Mantis remarked, in discussion of fantasy v. SF:

> "Magical," yes, but most specifically it is "alchemical."
>
> If you pick up a modern book on alchemy, chances are it will have some of
> those great old woodcuts regarding the stages of The Great Work: which is
> "turning lead into gold" for the laity.  Red Lion, Green Dragon, Black
> Raven, Virgin Milk--all sorts of wild stuff.  Anyway, in the midst of all
> this Chemical Wedding, there appears a potent symbol: a two-headed being,
> usually a big muscular creature with a king's head and a queen's head
(both
> crowned, iirc).  Mind you, this is an =allegorical= representation of some
> funky chemical process --it isn't meant to be some sort of Frankenstein's
> monster that literally appears.
>
> But this double-header is =not= the end-product: it is not the
> philosopher's stone.  It is only a stage along the way.  So, true to form,
> it must be "killed" so that the next mode can emerge--this woodcut shows
> the critter being put to bed in a tomb.
>
> THUS, in addition to the Satan's Temptation of Christ elements in the
> scenes with Typhon and Severian, I have reason to believe that there is an
> even stronger thread of alchemical thought and tradition represented: one
> that links up with other keystones of the text to form an adamantine
chain.
>
> I strongly suspect that Damien Broderick knows exactly what I'm talking
> about. (I also know that alga is rolling her eyes at all this!)

Well, no.
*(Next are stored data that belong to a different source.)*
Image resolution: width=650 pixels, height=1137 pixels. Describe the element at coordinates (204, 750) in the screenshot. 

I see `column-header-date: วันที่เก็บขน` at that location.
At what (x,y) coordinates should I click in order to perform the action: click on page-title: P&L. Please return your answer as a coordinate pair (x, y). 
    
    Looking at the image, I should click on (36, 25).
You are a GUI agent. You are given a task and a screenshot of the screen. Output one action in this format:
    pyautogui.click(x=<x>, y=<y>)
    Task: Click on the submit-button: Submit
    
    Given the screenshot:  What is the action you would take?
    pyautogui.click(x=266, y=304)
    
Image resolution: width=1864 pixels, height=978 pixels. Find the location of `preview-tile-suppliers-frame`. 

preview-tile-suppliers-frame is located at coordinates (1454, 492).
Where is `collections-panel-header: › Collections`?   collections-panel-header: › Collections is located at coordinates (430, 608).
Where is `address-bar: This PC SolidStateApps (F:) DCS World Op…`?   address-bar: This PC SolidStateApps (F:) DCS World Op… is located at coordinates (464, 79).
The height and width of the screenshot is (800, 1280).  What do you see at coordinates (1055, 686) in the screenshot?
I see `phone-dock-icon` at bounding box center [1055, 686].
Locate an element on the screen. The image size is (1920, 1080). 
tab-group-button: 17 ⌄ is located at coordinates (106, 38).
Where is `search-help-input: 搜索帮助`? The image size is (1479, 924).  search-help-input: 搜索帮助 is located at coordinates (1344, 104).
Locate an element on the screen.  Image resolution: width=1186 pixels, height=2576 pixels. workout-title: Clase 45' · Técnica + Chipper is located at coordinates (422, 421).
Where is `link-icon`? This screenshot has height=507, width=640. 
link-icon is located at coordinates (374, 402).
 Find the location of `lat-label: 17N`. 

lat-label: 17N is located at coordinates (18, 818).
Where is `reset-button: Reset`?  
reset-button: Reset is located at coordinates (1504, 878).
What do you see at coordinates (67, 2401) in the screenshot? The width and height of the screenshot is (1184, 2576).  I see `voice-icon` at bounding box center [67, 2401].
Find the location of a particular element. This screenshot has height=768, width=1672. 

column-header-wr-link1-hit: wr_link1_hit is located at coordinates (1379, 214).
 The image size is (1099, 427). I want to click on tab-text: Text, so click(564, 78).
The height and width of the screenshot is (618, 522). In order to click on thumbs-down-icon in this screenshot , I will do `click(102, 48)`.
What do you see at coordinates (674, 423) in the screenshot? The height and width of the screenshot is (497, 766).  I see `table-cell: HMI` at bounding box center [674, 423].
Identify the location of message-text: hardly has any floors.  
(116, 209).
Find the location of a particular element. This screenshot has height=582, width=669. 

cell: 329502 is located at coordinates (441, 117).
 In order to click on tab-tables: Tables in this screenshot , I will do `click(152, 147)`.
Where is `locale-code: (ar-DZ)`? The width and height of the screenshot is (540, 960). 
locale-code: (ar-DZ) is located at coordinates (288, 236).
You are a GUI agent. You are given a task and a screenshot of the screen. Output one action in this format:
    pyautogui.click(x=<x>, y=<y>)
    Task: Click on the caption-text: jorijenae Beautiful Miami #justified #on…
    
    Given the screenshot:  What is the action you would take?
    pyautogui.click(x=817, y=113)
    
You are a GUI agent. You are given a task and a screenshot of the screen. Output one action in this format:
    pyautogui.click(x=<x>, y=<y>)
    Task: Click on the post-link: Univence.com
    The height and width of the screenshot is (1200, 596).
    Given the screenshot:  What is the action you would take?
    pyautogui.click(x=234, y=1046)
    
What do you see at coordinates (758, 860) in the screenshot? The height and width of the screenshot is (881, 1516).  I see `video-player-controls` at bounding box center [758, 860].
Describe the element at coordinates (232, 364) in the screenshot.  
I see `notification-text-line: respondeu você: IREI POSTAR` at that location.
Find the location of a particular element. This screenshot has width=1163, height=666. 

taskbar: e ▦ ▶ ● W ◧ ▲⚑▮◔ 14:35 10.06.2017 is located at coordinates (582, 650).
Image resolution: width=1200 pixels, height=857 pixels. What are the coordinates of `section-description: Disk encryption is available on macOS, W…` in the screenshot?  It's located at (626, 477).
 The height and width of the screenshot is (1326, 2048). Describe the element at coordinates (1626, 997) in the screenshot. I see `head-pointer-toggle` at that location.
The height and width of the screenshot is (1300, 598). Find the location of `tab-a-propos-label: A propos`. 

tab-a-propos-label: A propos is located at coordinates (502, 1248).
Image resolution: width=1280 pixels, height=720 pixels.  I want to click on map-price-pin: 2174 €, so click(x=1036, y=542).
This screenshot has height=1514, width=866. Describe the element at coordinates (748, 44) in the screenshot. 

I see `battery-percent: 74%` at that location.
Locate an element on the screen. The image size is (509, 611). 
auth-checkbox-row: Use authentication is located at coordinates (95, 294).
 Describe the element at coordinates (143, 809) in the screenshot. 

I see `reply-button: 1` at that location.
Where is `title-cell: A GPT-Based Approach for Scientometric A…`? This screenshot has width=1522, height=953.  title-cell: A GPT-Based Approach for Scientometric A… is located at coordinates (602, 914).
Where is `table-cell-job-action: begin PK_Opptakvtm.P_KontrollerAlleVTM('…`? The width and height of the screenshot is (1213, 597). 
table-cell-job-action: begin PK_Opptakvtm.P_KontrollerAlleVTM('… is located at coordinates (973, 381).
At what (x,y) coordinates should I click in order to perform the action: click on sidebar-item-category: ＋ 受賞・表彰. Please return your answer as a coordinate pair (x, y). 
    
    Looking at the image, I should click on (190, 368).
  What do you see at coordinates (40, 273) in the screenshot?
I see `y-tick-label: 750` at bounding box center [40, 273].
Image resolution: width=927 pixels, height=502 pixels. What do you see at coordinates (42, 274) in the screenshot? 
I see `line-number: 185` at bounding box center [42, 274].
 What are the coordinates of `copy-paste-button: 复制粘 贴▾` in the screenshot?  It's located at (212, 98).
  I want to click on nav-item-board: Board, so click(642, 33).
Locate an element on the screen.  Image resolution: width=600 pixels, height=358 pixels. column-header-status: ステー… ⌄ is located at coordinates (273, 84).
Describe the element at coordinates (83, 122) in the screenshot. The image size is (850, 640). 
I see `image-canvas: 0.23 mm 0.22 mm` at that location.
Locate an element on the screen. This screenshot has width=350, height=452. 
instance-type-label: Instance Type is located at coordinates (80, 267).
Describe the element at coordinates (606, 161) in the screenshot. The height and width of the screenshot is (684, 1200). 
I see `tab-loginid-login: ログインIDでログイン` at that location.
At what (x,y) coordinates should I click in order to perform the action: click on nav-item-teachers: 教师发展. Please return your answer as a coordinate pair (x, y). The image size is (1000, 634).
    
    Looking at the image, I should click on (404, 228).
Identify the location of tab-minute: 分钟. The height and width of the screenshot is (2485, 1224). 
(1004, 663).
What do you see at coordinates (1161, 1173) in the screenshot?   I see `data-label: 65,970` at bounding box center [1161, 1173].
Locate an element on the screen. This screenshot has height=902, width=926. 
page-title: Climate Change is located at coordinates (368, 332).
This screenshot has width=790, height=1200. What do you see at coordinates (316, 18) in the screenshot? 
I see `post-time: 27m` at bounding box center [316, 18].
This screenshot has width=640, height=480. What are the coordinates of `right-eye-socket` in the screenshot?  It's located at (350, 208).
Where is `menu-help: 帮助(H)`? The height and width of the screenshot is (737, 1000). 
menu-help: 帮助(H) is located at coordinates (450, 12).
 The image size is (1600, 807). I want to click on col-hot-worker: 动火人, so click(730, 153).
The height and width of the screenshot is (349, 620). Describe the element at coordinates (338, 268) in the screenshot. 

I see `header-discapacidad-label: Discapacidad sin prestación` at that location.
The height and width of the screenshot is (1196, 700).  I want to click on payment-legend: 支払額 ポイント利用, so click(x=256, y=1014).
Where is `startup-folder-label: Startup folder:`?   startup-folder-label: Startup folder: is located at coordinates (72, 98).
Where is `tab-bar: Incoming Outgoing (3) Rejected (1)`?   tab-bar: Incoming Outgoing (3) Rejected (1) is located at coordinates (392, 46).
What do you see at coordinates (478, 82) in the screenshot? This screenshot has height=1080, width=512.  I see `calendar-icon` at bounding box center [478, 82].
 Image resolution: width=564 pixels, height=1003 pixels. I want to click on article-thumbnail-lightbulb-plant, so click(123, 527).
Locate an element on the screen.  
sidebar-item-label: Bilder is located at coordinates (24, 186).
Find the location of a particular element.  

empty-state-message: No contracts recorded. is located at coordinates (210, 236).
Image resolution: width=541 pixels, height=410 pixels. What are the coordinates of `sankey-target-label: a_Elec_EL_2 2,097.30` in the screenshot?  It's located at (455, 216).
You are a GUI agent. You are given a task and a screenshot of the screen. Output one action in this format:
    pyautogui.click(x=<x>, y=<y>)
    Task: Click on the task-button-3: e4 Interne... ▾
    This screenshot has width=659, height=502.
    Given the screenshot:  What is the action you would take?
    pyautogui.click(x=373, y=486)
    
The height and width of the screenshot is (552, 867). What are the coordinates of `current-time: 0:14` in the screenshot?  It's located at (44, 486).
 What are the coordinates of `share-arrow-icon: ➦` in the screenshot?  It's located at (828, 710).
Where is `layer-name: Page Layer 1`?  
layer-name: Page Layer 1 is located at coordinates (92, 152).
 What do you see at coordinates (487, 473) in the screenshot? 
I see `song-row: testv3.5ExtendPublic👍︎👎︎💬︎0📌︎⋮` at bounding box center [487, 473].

Actually I agree---how not. The Gothic elements refer directly
back to alchemy, most specifically in Baldanders's castle by the lake with
his "experiments" aided by "elementals" from the air and his great
familiar/catamite/clone (and the whole parody, almost Pythoneque, in which
Baldanders is both Frankenstein and creature, with Dr. Talos as a "beard").
Also much later when we find the homunculus/mandragora at the Citadel. But,
as I have said before, these are almost certainly filtered from the direct
Gothic tradition (mostly English) by Wolfe's reading of Goethe's Faust, Part
II (the one people don't read so much), which is a weirdly hallucinogenic
"take" on the Gothic/alchemical novel with its castles and laboratories and
"philosopher's stones" and transmutations.

Typhon too appears in this general air of the Gothic.

And mantis, I don't roll my eyes at your allusions, they start to roll when
you seize them (the allusions, not the eyes) with your mandibles and
brutally worry them into virtuality.